Allison 250

Air enters the engine through the compressor inlet and is compressed by six axial compressor stages and a single centrifugal stage. The compressed air is discharged through the scroll type diffuser into two external ducts which convey the air to the combustion section. Air enters the single combustion liner, located at the rear of the engine, through holes in the liner dome and skin. This air is mixed with fuel sprayed from the fuel nozzle to support combustion. Combustion gasses move out of the combustion liner to the first stage gas producer turbine nozzle.

The four stages of turbines are mounted between the combustion section and the power and accessories gearbox. The two stage gas producer turbine drives the compressor and accessories gear train. The two stage power turbine furnishes the output power of the engine through the power gear train. The expanded gas discharges downward through the twin ducts of the exhaust collector. A two stage helical gear set in the power and accessories gearbox reduces rotational speed from 33,290 RPM at the power turbine to 6016 RPM at the rear power takeoff drive spline. The power turbine gear train drives the power turbine tachometer generator, N2 overspeed governor, and the load the engine is turning. The compressor, fuel pump, gas producer tachometer generator, gas producer fuel control, and starter generator are drivern by the gas producer gear train. A spare drive is also furnished in this gear train. The two gas generator turbines and compressor spins at 51,120 RPM under full power.

Below are some pictures of actual engine internals. These are not from the engine in the boat, but are from other Allison 250 engines I have. Not the typical JE forged pistons, and Brodix cylinder heads!

This is the intake of the engine. It is also is the #1 bearing support of the engine, and bleeds hot compressed air through the hollow blades to anti-ice the compressor section. In a boat application, the anti-ice feature is not used.


	6 stage axial compressor with an 7th stage radial impeller. This compressor is responsible for generating the 6.2:1 Pressure Ratio at 3.0 lbs per second mass flow through engine.

Compressor case halves contain the 6 stages of stator blades. The 5th stage features an air blead that can modify the amount compressor map.

The compressor discharge air is routed through an diffuser, scroll, delivery tubes, and ends in this combustion chamber case. This is where the compressed air will then be mixed with fuel. The two ducts on the sides are the inlet, igniter / fuel nozzle is on the end of the dome, and the remaining two ports are for draining the combustor case in case there is an buildup of liquid fuel. The large center flange bolts up to the turbine assembly.

This is the combustion chamber. It's main purpose is to provide an enviroment for a steady combustion. The incoming compressed air is distributed along the skirts, holes, and passageways to mix with the incoming fuel. The air also cools the skin of the combustor by generating a thin film of boundary layer air along the inside surface. This shields the metals from the 1500 F degree flame. The center hole on top is where the single fuel nozzle sprays in the fuel, and the adjacent boss allows for the igniter (Spark plug) to ignite the fuel when the engine is first started.
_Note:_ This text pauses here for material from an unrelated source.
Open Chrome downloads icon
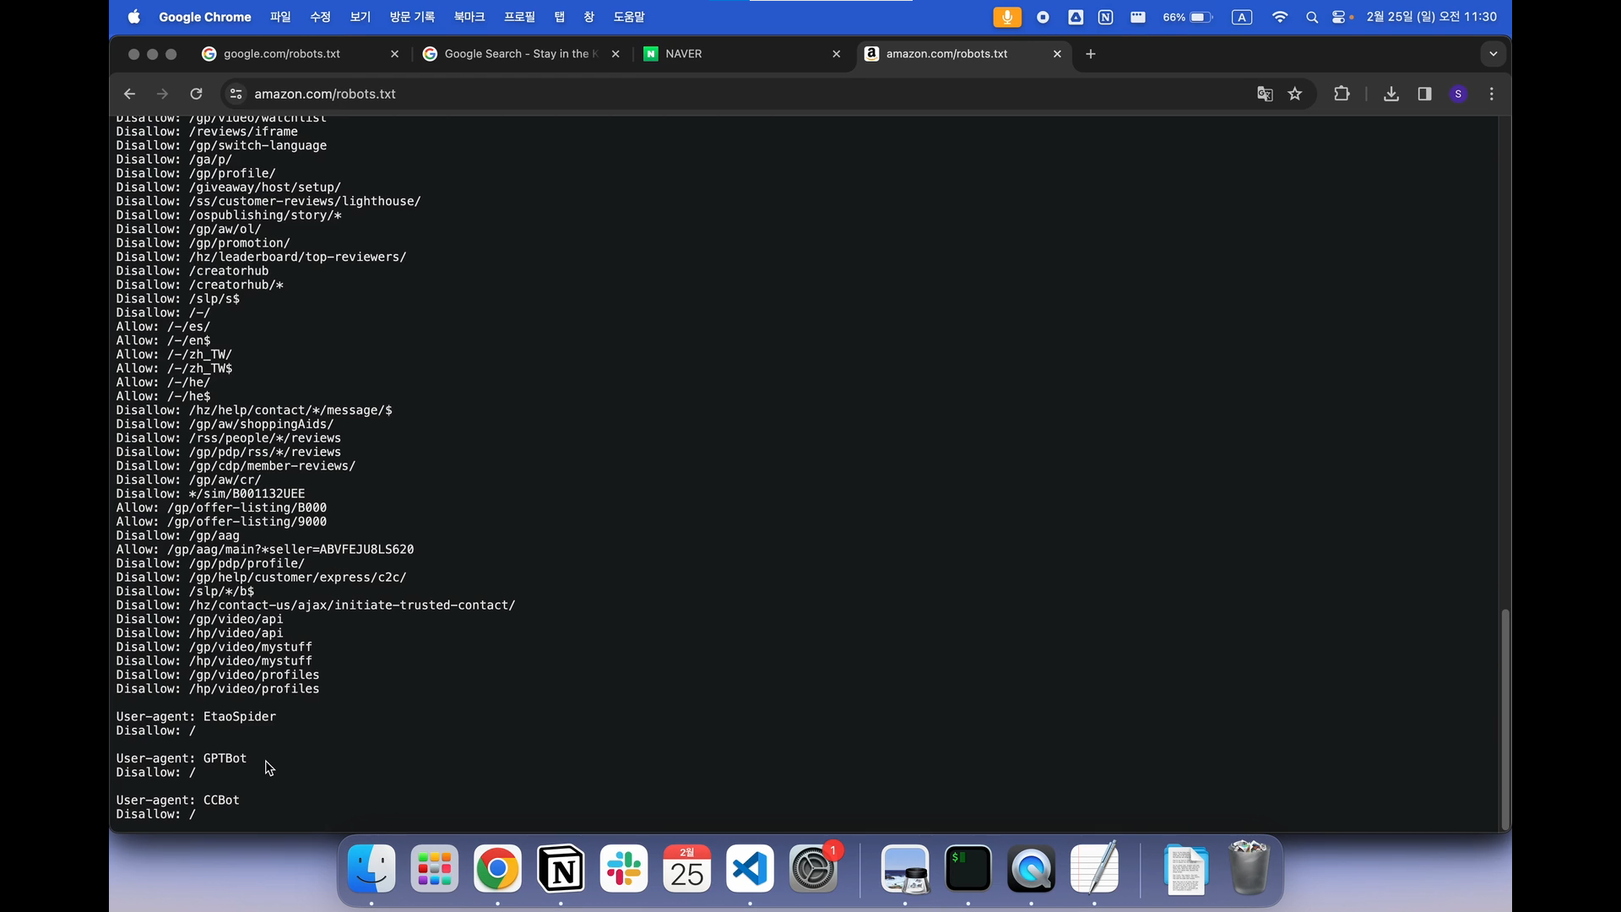This screenshot has height=912, width=1621. [x=1391, y=94]
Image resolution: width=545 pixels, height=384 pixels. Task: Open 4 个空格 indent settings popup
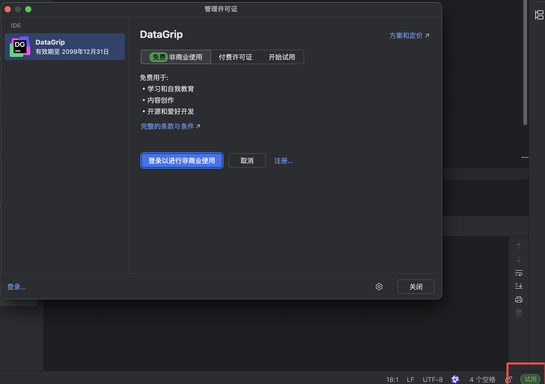point(482,379)
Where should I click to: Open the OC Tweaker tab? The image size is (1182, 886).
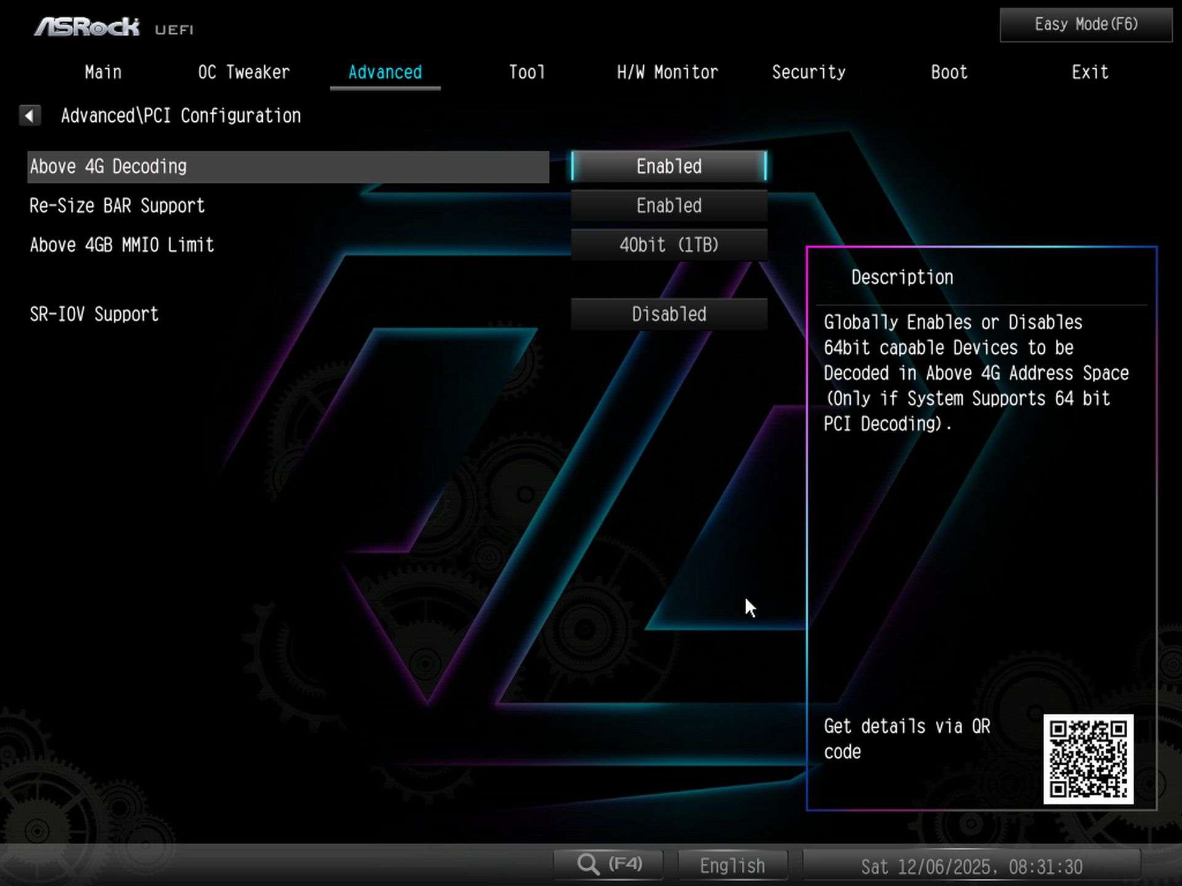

The Allison 250 has 4 turbines as shown in the above cross section picture. After the combustor, expanding gasses flow through the #1 turbine nozzle, then #1 turbine. The gasses exit the #1 turbine, and enters #2 nozzle which then directs the gases to the #2 turbine. The #1 and #2 turbines drives the compressors only, and is refered to Gas Generator, or N1 section of engine. The #3 and #4 turbines is refered to the Power turbines, or N2. The power turbines is what does the work to propel the boat.

Here is the # 1 turbine nozzle shown on the far left, and corresponding # 1 turbine wheel to the right. The duty of the turbine nozzle is to direct the incoming gasses to the optimum angle to the turbine most efficently. There is an turbine nozzle to direct the incomming expanding gasses for each stage of turbines.


Closeup of #2 turbine wheel. Note the longer blades than the #1 turbine stage. The concentric rings in the hub are labyrinth seals.	Closeup of the #4 turbine wheel. This is the last turbine and is one of the 2 power turbines that actually powers the boat. Note the labyrinth seals machined into the intergal outer ring.